* What you will do
**A.** In the breastfeeding account, copy out everything from "Nothing prepared me" down to "in the clear.", substituting "story" for "narrative".
**B.** Translate this sentence from the breastfeeding account into Spanish: "I took to the internet and called my pediatrician."

Nothing prepared me for my struggle with breastfeeding. It all seemed like it should be so straightforward. Mom meets baby. Baby latches on. Baby eats when baby's hungry. Mom and baby live happily ever after. For the first couple of months of my son's life, this was the narrative. I was positive that any uncertain days of feeding trouble must be behind us and we were in the clear.
So there I sat on a sunny afternoon — shrouded in a false sense of breastfeeding security — when my 2-month-old son ripped off of my breast, red faced and squirming. He relatched and flung himself back off in frustration, repeating the process in rapid succession for the next few minutes. Our struggle had begun. Perhaps the most frustrating part of a milk shortage is figuring out whether or not you have a milk shortage. Was it gas? Maybe he just wasn't hungry and was sick of the woman forcing his face into a boob. Was he congested and couldn't breath well enough to eat? Once the "what if" ball starts rolling, it's hard to stop it.
I took to the internet and called my pediatrician. I read story after story of the same odd behavior from frustrated and hungry babies. I whipped out my breast pump and, after three hours of building up my reserves, pumped out a measly one ounce between both breasts. I knew how much I could pump wasn't a perfect indicator of what my baby could express during a feeding, but in my case, it was close. I was heartbroken. How long had my baby been hungry and unable to tell me? Did I miss the signs? I worried I wouldn't be able to get my supply back up and that starting him on formula in the meantime would mean a baby more prone to sickness, something my anxious new-mama mind already feared.
I tried everything. I made lactation cookies and drank gallons of water. I ate oatmeal . . . a LOT of oatmeal. I even pumped each breast for 15 minutes after every breastfeeding session to cue my body into making more milk. After about three weeks, these efforts combined started to make a dent, but it wasn't sustainable. I was sick of oatmeal, and I was spending my life strapped to a breast pump. If you look closely enough, you can still see my butt indent in the couch next to the spot my pump used to sit during these long, arduous days. Finally, I stumbled upon fenugreek on a forum for fed-up moms.

* Dataset extract
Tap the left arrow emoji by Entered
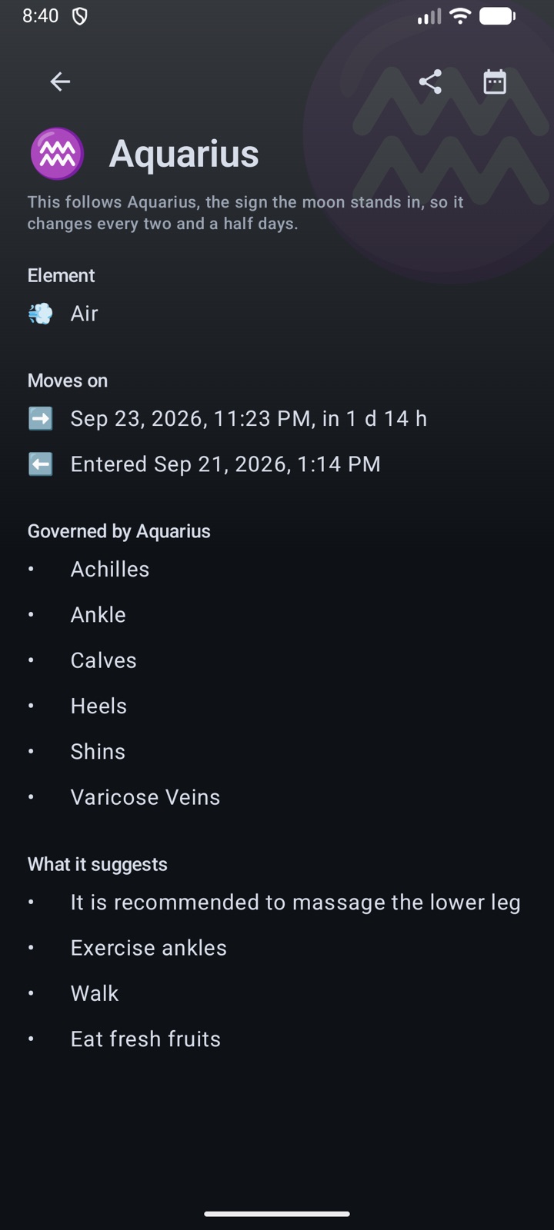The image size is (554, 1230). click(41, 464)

* * *

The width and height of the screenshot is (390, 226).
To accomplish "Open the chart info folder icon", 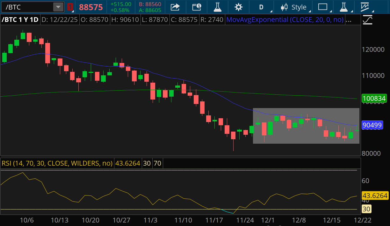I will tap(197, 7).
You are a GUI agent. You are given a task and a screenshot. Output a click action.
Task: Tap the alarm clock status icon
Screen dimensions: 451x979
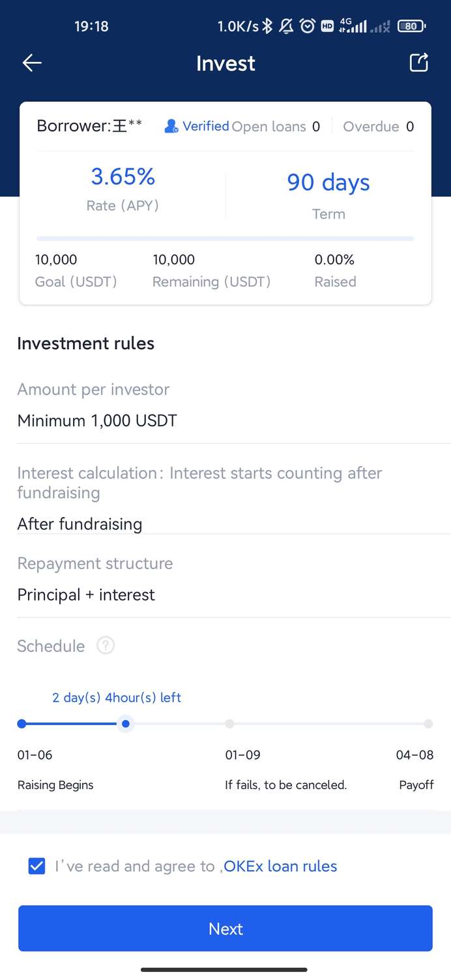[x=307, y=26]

* Answers to this exercise
**A.**
Nothing prepared me for my struggle with breastfeeding. It all seemed like it should be so straightforward. Mom meets baby. Baby latches on. Baby eats when baby's hungry. Mom and baby live happily ever after. For the first couple of months of my son's life, this was the story. I was positive that any uncertain days of feeding trouble must be behind us and we were in the clear.

**B.** Recurrí a internet y llamé a mi pediatra.